::: Supplied material

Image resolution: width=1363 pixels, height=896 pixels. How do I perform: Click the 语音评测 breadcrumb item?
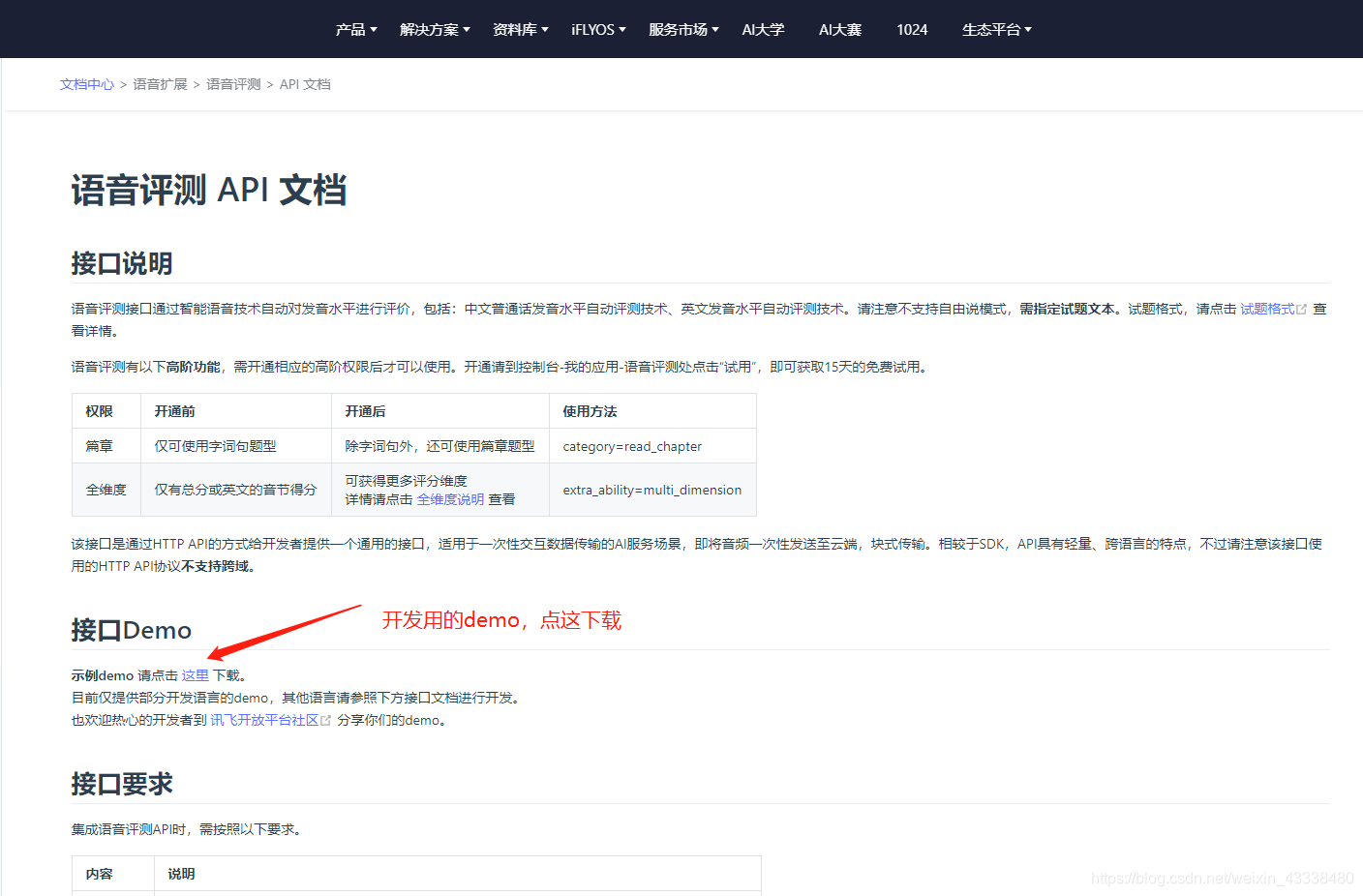232,84
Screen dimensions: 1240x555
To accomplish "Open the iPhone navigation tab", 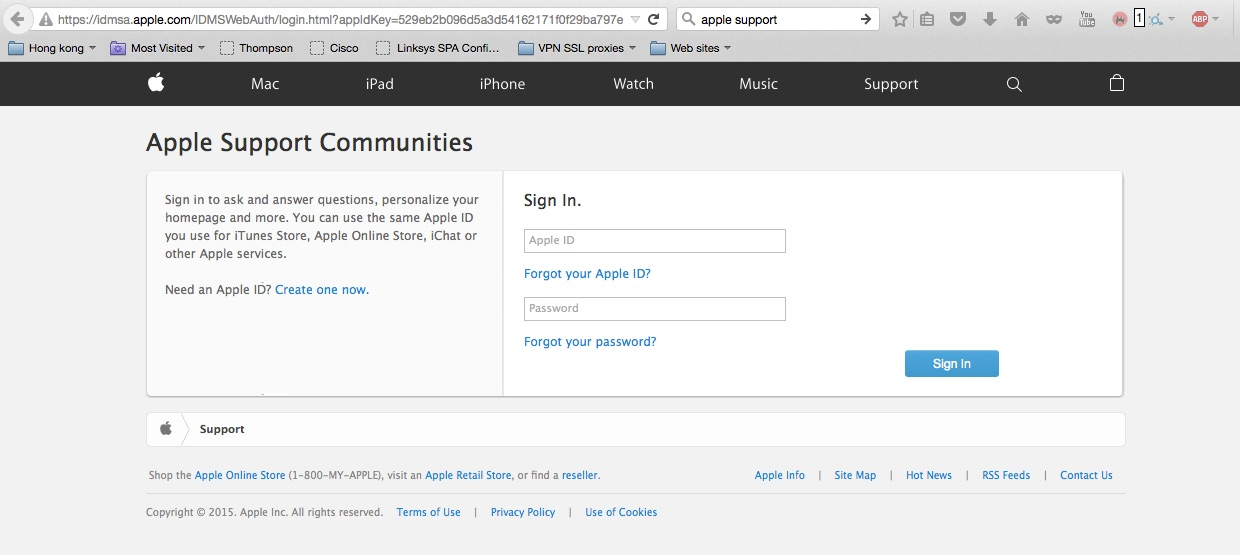I will 502,84.
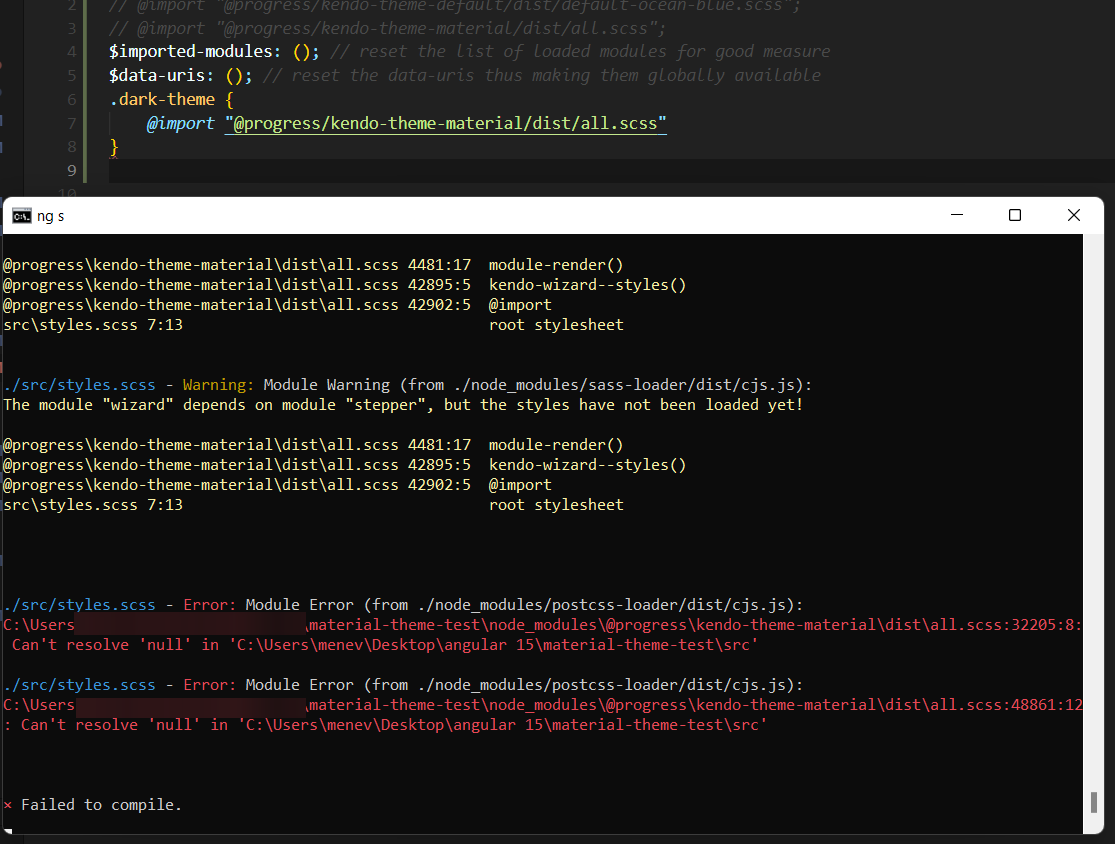Select line number 7 in the editor gutter
Screen dimensions: 1115x844
point(71,123)
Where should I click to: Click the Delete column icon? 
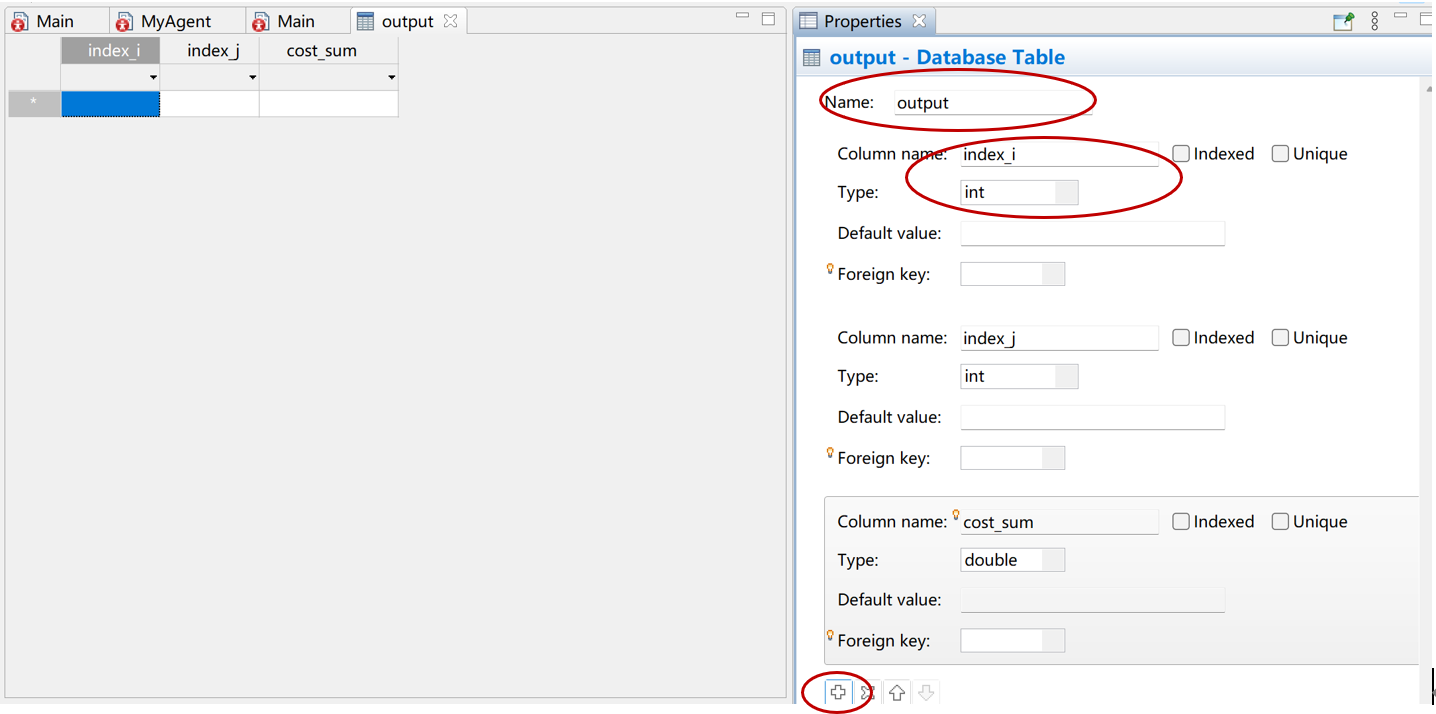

::::::

§ **Task instructions**
Please pull out every line above that contains the string "Click", matching case exactly, and copy each one in full.

§ **Solution for this task**
Image resolution: width=1363 pixels, height=896 pixels. How do I perform: Click the 语音评测 breadcrumb item?
Where should I click to: Click the Delete column icon? 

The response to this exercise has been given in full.